==== Given information

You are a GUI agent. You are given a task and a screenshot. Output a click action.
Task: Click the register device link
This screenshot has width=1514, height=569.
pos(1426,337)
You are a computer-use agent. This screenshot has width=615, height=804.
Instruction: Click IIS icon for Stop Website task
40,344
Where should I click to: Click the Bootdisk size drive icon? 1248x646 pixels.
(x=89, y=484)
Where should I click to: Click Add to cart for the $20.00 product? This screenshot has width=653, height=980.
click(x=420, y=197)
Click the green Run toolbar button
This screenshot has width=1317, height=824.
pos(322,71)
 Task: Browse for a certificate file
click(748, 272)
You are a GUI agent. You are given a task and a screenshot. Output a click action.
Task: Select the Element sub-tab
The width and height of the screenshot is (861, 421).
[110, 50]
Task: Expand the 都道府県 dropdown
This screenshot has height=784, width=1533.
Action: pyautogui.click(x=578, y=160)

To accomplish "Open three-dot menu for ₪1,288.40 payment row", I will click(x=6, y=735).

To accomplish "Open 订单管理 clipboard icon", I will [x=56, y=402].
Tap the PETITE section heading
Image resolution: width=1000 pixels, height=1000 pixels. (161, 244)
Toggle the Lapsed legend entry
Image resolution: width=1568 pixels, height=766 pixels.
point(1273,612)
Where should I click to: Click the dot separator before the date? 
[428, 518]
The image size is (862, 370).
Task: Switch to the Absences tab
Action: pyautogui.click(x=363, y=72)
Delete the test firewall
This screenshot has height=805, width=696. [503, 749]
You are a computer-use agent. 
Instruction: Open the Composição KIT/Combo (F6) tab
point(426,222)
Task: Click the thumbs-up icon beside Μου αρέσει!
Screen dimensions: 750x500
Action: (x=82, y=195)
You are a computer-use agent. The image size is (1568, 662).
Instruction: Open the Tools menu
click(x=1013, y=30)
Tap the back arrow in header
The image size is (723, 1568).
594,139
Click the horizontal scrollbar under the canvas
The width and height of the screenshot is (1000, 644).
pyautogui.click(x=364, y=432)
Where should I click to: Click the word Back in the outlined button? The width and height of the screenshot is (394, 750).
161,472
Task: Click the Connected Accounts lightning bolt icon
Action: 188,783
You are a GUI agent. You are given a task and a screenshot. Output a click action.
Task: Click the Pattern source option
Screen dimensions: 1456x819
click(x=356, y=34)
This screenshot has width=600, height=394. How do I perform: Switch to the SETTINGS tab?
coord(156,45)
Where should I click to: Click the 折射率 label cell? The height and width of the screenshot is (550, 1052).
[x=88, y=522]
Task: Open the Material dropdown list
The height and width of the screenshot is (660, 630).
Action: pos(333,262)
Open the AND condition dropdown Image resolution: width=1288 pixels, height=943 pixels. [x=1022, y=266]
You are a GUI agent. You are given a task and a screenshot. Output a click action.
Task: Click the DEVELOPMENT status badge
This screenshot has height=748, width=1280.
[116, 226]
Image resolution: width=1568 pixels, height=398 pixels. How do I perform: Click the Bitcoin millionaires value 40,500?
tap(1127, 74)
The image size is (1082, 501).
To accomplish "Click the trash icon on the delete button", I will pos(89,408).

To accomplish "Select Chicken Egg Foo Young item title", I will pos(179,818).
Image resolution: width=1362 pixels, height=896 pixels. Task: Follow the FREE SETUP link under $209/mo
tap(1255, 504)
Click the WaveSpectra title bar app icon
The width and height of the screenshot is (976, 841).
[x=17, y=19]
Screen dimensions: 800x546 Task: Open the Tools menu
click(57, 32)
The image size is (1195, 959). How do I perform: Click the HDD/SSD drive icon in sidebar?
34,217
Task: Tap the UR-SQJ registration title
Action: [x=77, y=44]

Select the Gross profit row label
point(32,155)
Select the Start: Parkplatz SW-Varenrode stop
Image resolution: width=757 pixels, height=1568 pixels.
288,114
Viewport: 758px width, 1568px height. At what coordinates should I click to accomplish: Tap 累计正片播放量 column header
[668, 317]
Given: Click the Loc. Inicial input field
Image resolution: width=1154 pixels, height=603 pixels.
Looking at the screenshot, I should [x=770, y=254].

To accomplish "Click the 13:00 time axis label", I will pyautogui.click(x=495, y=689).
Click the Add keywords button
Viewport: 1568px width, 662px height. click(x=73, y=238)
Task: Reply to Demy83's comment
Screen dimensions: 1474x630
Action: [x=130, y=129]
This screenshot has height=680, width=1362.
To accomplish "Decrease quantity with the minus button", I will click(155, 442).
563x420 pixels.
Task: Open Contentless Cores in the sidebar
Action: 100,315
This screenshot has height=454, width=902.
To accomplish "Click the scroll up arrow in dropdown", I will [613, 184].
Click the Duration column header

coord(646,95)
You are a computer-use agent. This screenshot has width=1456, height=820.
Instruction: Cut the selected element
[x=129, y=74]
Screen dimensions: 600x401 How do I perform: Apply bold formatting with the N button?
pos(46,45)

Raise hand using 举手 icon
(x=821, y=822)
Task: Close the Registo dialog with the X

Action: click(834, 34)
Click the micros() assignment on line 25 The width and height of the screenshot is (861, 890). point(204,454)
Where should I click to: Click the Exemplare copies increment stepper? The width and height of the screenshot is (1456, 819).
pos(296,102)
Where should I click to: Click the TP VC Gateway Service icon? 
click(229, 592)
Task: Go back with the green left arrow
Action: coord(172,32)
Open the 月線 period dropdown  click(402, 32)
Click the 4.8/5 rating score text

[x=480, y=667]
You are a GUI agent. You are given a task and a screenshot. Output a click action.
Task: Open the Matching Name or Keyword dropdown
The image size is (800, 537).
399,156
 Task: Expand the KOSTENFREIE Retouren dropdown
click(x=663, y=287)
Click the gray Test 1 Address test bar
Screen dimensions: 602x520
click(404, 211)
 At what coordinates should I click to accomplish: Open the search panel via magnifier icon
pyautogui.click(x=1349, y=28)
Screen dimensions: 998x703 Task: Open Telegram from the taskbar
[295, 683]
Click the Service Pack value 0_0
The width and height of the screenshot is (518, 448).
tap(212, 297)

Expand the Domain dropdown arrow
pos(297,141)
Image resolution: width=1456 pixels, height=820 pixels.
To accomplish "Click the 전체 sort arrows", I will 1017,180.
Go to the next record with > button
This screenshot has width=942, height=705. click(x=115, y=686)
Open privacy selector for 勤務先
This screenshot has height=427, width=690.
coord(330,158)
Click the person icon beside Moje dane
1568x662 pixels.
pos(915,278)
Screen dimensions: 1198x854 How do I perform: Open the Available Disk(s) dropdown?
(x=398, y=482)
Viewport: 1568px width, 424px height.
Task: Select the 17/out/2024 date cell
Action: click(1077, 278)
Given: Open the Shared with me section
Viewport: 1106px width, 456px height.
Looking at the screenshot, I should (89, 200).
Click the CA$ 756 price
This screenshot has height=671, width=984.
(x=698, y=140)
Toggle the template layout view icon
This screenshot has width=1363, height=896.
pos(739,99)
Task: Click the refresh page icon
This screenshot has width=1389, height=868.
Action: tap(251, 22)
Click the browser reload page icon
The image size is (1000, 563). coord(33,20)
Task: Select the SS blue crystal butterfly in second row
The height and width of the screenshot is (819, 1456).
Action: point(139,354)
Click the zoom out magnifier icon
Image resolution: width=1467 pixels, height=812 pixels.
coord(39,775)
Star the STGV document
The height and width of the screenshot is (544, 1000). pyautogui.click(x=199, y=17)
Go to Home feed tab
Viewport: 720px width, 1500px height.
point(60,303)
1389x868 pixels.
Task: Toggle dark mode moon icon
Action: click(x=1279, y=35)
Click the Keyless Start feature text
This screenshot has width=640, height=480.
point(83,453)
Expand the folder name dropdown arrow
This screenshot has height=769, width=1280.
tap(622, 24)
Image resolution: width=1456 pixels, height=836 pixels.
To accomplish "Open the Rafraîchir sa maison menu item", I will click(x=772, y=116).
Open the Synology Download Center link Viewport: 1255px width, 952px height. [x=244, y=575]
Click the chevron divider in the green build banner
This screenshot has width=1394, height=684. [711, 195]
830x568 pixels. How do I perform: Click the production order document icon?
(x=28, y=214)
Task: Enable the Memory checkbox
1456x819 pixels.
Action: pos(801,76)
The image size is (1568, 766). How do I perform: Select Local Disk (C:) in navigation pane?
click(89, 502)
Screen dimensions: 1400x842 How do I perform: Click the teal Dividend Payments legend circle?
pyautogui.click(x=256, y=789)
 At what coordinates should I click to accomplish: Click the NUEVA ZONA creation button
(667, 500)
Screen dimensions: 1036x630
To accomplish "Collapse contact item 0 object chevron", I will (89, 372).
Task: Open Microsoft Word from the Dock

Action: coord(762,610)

========

Exactly how many lines in the records above hold the string "computer"? Reply with that number only.

4